'In vista della riapertura, aiuti alle famiglie. E ripensiamo i centri estivi'
Cosa fare per i bambini più piccoli, che non possono essere lasciati da soli a casa, in vista della riapertura? Come rispondere ai bisogni di anziani e disabili, a fronte della chiusura dei centri diurni? Come aiutare il terzo settore?
Sono alcune delle domande alle quali ha risposto ieri la vicepresidente della Regione Elly Schlein (con deleghe, fra le altre, a clima, welfare, politiche abitative e giovanili) nell'appuntamento in diretta dalla pagina Facebook, e dal canale Lepidatv, della Regione.
«La scuola non è solo didattica, ma socialità, relazioni personali, palestra di autonomia - dice Schlein - Abbiamo chiesto al governo sostegni per le famiglie in vista della ripresa del lavoro: bonus baby sitter, ma anche estensione dei giorni di congedo per la legge 104, che il ministro per la Famiglia Elena Bonetti sta pensando di aumentare di altri 15 giorni. Occorre anche tornare a parlare con i Comuni di bandi per i centri estivi e servono soluzioni creative per una ripresa graduale della vita sociale e all'aria aperta dei più piccoli. Il problema resta bilanciare il diritto all'istruzione e alla socialità dei bambini con la tutela loro e delle famiglie seguendo buone pratiche. Non facendo passare l'idea che la questione dei bambini porti passi indietro nella conciliazione dei tempi di vita e di lavoro».
L'altra criticità in questo momento, dice Schlein, è trovare personale per le Asp da affiancare a quello sanitario. «Per questo stiamo studiando deroghe professionali per poter assumere lavoratrici e lavoratori domestici con esperienza di assistenza».

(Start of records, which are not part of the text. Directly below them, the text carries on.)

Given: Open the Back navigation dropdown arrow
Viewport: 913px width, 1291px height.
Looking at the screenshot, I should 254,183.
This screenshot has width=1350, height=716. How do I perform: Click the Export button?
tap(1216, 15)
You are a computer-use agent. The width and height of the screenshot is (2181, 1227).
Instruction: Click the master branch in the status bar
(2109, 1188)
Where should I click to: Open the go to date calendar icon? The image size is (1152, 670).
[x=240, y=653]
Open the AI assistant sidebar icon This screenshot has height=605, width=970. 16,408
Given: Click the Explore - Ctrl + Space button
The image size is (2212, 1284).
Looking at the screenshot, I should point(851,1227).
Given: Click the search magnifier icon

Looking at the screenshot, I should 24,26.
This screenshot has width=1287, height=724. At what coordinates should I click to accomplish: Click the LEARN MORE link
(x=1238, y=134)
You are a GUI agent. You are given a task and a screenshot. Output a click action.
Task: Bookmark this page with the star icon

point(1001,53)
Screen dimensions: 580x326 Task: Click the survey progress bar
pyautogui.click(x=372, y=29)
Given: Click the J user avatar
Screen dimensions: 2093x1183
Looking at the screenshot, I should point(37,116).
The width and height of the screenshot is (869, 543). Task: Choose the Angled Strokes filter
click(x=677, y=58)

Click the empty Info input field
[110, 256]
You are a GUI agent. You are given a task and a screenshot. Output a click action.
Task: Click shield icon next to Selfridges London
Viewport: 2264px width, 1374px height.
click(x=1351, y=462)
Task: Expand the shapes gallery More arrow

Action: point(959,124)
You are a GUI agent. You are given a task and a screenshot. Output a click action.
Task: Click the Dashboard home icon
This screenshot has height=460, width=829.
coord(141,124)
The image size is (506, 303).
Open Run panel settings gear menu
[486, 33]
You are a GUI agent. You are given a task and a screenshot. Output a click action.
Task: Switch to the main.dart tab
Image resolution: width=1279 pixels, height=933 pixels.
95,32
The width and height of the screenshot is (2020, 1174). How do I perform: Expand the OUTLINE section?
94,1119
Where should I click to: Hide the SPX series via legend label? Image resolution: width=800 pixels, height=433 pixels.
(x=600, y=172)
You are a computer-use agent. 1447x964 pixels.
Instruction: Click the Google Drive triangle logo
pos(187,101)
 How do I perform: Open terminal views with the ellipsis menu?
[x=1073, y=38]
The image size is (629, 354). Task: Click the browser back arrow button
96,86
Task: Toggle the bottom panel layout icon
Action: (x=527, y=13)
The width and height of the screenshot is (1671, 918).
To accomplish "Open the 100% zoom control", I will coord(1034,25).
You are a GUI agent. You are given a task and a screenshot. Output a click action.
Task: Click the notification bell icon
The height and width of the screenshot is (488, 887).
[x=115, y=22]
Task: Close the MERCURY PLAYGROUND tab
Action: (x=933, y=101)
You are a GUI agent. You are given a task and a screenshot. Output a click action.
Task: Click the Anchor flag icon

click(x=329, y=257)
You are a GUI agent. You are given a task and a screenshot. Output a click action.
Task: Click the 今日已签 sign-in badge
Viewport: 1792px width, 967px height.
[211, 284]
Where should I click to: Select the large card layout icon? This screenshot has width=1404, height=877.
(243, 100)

Con la sospensione delle attività economiche si fa più pressante il problema casa. «Ci sono categorie, come i lavoratori domestici, gli autonomi, i stagionali e i precari, che sono in difficoltà per pagare l'affitto. Purtroppo finora i provvedimenti hanno lasciato scoperto questo tema, così come quello del pagamento delle utenze. Siamo al lavoro per anticipare il bando per il sostegno agli affitti per il 2020 e per mobilitare risorse non solo regionali e locali, ma anche nazionali ed europee». L'emergenza abitativa è cruciale, aggiunge Schlein, anche per ridurre il sovraffollamento nelle carceri ed attenuare i rischi di contagio: «Spesso persone che potrebbero uscire non lo fanno perché non hanno un'abitazione».
Infine, il terzo settore. «Associazionismo e volontariato, che non hanno statuto di imprese economiche, sono rimasti fuori dall'agevolazione al credito e dalla sospensione dei mutui. Occorre rimediare, perché queste realtà hanno dimostrato in questa emergenza di saper dare un aiuto essenziale».